The panel on the right side is the preview area where any selected item can be viewed in detail. Tabs in this panel enable views of the just the text of the files (as in Figure 5, with a particular keyword highlighted), the file’s meta data, a PDF view of the file, a native view of the file (for example in Outlook or Word) and a word List, listing each word which appears in the file and its total number of occurrences.
Panels, can be moved around, closed or moved to a second monitor and can be returned to their default layout by clicking Reset Layout under Window on the menu bar. Running across the top of the panels is a search bar; entering a term here will return matching results instantaneously. Selecting an item and viewing it in the preview panel highlights the search terms in question. Top of the preview panel lists the item’s path, how many duplicates it has, how many near duplicates there are, related items and similar items and options to de-duplicate and filter by date. The Advanced Search button allows for the building of more complex searches including keyword lists and the use of regular expressions.
Once files of interest have been selected they can easily be exported – email messages can be exported as a PST, NSF, MBOX, EML, HTML formats amongst other options. Reports can include some or every available piece meta-data if required.
It feels a little uncharitable criticising such a full-featured piece of software which is so cheap and in aid of such a good cause. Nevertheless, I will. Two small enhancements I’d like to see would be a ‘help’ button on each option box which would bring up definitions and explanations and consequences of selecting particular options. Additionally it would be useful to view how much of the 10GB limit is being used – perhaps this is already detailed somewhere but I couldn’t find it. Still these are minor points, of which the rest of Proof Finder’s features massively outweigh – some of the things I didn’t have the space to mention in this review were the ability to import NSRL hash sets, the scripting language Proof Finder supports and the ability to look at historical searches conducted minutes, hours or days ago
In conclusion, this is wonderfully useful piece of software that is going to form an important part of my computer forensic and eDiscovery toolkit. At only a $100 per year too it represents truly amazing value for money – even more so when you take into account all proceeds go to charity. If you’ve not bought it as yet, do so and do so soon; the 1,000 copies it’s limited to won’t last long.
Reviewer: Jonathan Krause
Version reviewed: Proof Finder 3.6.2
Cost: $100.00 USD
8 thoughts on “Review: Proof Finder by Nuix”
Thanks for this review!
There’s one major drawback in your article, that I’ve read otherwise as well – but this is the main reason you might not want to buy the prooffinder licence:
According to http://www.prooffinder.com/terms-and-conditions , you can only analyze 10 GB _in total_, not 10GB per case:
“Data Set / Limit: No limit on the number of cases processed however the total cumulative expanded data is limited to 10GB.”

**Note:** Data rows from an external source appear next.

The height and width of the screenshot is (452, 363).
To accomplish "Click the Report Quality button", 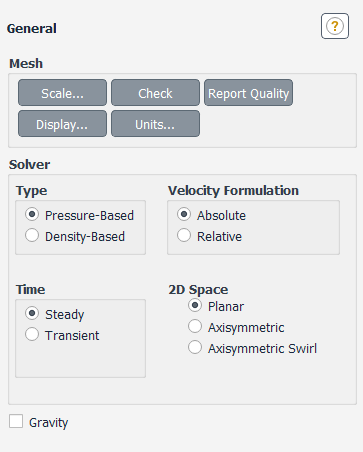I will [248, 93].
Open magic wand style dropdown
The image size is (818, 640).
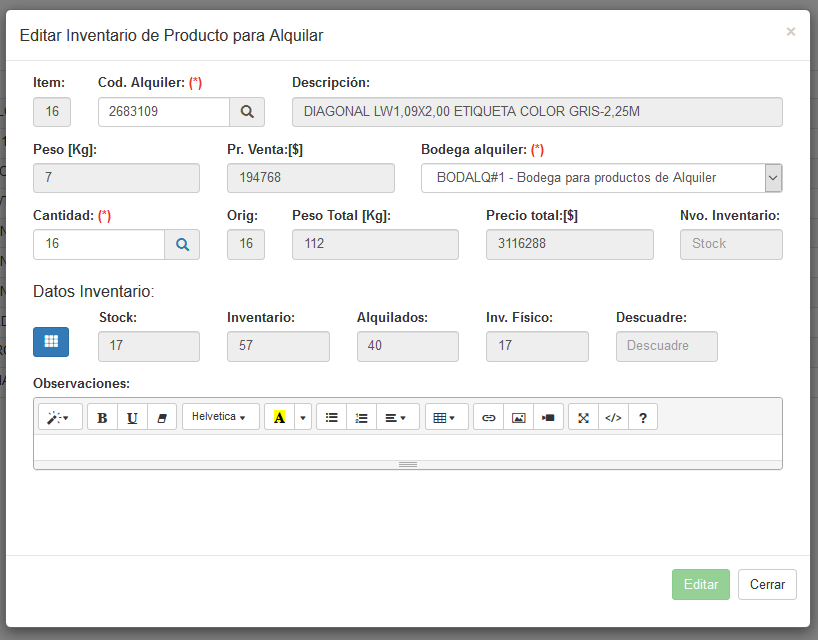point(59,417)
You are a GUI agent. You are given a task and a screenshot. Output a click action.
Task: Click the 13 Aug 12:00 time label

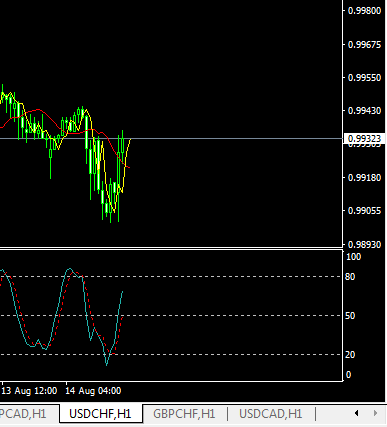tap(29, 391)
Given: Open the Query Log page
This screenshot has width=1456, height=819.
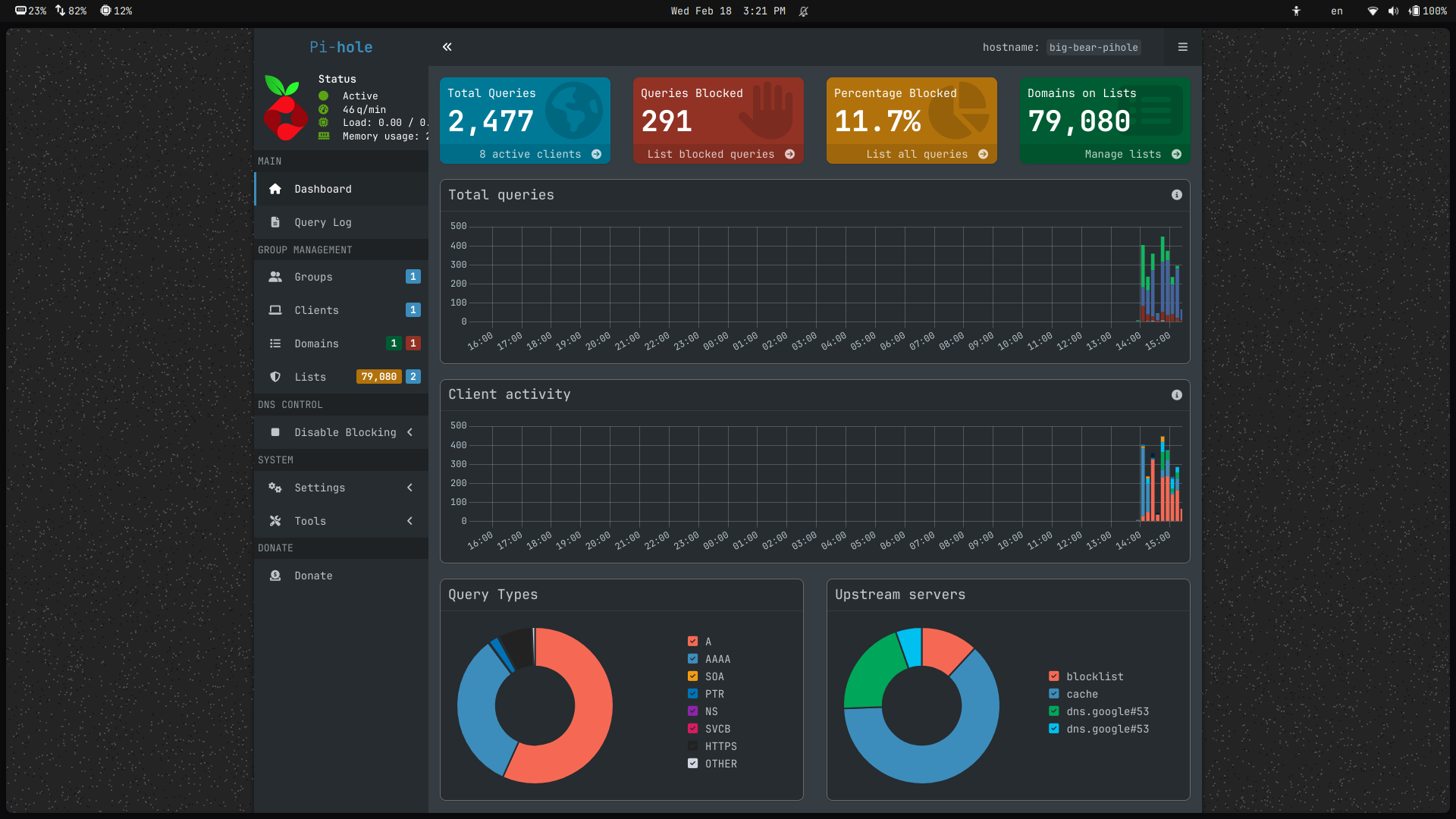Looking at the screenshot, I should click(x=322, y=222).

So even if this might not be hardcoded in the licence (which I don’t know), at least you’re breaking you licence agreement if your next case is bigger than 1GB.
Good point Marek, glad to see that Nuix have moved on from the Robert Agius scandal.
(No lies I work for Nuix). There is no cumulative counter as mentioned by “Marek” and despite the legalese it is 10gb per case. Unlimited cases.
Version 2 (just released in march) [And no I’m not a sales guy] has increased the cap to 15gb (increased by request) and will run until we reach the goal.
Thanx for the update concerning the case volume. I guess the terms&conditions should then be rewritten, as they still say:
“Data Set / Limit: No limit on the number of cases processed however the total cumulative expanded data is limited to 15GB.”
What does “cumulative” mean when in the same sentence describing that the number of cases is not limited, but the amount of data is? There could easily be added that this is “cumulative expanded data per case is limited to 15GB”.
Just my 2ct….
I’ve to reply to myself: I’ve just talked to a nuix guy and addressed the issue that the sentence is ambiguous.
He also confirmed that a single case can have up to 15 GB in volume, and there is no overall counter of the amount of data that was processed in subsequent cases.
Wonderful review. is there any follow-up review of the recently released V2 of Proof Finder?
A well done review. I see that it’s possible to collect Yahoo and Gmail email data with Proof Finder. Is it possible to limit those collections to specific folders within the mailboxes?
Yes… However…. Yahoo, in order for the the service to be exposed you need to upgrade to the premium version (believe it’s called Yahoo Premium… or the pro version).
As for gmail yes it’s possible, however…. (a stickler) you need to enable imap and imap propagation of all the labels in order to grab everything, otherwise (iirc) it defaults to a pop3 grab which is inbox only.